Copy the rows below verbatim, starting at the line containing "Viewport: 1568px width, 721px" and ending with the line containing "pos(29,112)".

Entries for locating text and elements
☆ ☆ ☆ ☆ ☆

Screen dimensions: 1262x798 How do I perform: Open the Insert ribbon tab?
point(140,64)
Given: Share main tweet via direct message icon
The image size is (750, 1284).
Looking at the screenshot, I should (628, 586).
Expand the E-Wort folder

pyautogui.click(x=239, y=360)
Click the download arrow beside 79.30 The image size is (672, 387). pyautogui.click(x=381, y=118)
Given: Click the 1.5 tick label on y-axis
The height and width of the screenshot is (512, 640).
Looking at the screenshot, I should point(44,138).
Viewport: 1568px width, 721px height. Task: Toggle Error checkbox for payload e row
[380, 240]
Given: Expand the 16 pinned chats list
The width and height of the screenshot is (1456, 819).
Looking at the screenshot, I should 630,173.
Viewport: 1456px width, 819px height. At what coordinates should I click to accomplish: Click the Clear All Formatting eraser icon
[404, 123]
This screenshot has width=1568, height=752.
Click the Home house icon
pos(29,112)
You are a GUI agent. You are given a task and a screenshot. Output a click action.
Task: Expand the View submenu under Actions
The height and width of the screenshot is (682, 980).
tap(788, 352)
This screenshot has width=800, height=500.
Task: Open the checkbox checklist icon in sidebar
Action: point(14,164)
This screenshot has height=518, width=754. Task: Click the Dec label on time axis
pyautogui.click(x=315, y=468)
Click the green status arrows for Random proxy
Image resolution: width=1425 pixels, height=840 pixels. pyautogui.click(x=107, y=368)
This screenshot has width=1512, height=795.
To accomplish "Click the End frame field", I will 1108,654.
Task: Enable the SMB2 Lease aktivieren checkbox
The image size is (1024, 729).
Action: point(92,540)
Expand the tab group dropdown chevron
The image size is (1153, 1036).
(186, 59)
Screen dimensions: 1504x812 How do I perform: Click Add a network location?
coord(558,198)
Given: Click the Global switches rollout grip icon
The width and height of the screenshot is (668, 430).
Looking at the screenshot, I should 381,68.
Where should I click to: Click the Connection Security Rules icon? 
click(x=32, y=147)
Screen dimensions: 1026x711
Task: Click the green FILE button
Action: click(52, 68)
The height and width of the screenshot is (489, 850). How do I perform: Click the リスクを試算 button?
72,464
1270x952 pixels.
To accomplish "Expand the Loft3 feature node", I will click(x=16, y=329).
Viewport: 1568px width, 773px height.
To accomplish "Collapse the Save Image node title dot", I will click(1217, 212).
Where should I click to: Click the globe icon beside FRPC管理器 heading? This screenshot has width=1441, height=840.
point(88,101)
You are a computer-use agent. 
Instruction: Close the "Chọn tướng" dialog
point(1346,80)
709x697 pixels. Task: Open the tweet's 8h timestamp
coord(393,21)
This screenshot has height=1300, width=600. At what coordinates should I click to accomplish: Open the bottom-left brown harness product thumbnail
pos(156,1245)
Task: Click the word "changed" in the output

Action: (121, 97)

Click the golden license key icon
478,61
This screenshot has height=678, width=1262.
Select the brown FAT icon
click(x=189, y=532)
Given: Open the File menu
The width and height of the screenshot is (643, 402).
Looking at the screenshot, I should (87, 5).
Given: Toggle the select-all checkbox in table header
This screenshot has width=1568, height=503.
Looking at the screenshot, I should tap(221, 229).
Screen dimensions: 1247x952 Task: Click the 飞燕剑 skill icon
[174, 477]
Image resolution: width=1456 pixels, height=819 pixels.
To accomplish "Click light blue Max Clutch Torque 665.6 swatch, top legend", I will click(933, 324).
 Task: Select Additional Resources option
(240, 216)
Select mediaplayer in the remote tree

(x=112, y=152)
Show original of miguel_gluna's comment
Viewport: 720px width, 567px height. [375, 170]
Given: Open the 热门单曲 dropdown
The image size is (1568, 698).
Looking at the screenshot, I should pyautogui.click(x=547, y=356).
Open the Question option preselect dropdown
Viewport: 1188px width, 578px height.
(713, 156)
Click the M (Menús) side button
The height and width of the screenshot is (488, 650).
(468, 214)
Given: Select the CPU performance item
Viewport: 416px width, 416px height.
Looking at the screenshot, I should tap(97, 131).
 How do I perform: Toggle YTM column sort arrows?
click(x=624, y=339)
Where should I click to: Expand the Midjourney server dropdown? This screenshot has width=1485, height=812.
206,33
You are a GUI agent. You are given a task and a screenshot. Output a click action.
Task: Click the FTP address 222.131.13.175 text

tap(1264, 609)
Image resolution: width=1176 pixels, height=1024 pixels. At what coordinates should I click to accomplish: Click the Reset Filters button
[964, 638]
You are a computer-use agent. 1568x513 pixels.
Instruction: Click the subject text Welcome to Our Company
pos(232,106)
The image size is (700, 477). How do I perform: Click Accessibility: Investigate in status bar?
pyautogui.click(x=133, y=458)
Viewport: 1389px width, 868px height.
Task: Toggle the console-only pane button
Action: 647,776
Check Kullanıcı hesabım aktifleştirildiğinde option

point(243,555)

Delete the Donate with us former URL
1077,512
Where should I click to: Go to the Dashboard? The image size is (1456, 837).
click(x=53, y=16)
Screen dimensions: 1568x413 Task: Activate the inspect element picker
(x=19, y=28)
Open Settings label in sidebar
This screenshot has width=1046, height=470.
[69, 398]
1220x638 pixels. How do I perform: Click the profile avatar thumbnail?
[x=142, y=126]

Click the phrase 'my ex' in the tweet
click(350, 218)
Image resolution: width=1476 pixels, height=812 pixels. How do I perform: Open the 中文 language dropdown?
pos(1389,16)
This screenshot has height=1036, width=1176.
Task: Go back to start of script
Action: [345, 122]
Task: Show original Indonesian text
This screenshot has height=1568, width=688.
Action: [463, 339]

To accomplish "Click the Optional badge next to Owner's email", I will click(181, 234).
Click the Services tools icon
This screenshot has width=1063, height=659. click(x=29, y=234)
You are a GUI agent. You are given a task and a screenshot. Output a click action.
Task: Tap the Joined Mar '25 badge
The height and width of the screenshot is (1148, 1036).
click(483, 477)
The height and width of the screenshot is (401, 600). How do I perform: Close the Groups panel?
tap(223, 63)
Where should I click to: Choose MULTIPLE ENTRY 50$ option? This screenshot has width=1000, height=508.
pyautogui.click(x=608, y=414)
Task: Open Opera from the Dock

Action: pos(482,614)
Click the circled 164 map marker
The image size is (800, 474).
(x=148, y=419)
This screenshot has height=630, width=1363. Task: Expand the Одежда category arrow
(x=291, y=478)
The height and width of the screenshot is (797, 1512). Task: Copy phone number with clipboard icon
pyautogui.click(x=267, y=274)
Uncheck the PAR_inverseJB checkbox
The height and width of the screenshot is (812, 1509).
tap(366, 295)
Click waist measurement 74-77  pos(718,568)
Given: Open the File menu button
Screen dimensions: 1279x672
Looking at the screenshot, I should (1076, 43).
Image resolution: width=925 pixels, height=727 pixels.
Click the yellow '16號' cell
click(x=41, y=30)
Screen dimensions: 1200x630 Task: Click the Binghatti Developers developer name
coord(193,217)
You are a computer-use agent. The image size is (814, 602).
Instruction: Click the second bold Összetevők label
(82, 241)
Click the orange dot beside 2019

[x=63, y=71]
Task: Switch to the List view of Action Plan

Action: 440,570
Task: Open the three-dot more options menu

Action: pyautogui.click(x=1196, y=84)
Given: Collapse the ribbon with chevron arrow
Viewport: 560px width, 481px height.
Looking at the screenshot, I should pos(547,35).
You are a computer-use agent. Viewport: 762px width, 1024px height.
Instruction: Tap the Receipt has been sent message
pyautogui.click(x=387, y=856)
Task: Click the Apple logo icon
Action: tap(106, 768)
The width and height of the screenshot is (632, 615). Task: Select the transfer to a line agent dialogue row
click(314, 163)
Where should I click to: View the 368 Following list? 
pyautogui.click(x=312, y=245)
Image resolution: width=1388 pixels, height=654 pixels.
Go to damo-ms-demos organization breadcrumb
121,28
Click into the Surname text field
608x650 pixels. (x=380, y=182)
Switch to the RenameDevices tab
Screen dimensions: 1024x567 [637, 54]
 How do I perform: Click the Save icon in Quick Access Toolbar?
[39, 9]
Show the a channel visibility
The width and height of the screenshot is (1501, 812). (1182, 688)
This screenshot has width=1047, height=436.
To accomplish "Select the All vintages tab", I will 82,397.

☆ ☆ ☆ ☆ ☆

RESPONSE TO THIS TASK —
Viewport: 1568px width, 721px height. Task: Toggle Error checkbox for payload e row
[380, 240]
Given: Expand the 16 pinned chats list
The width and height of the screenshot is (1456, 819).
Looking at the screenshot, I should 630,173.
Viewport: 1456px width, 819px height. At what coordinates should I click to accomplish: Click the Clear All Formatting eraser icon
[404, 123]
This screenshot has width=1568, height=752.
Click the Home house icon
pos(29,112)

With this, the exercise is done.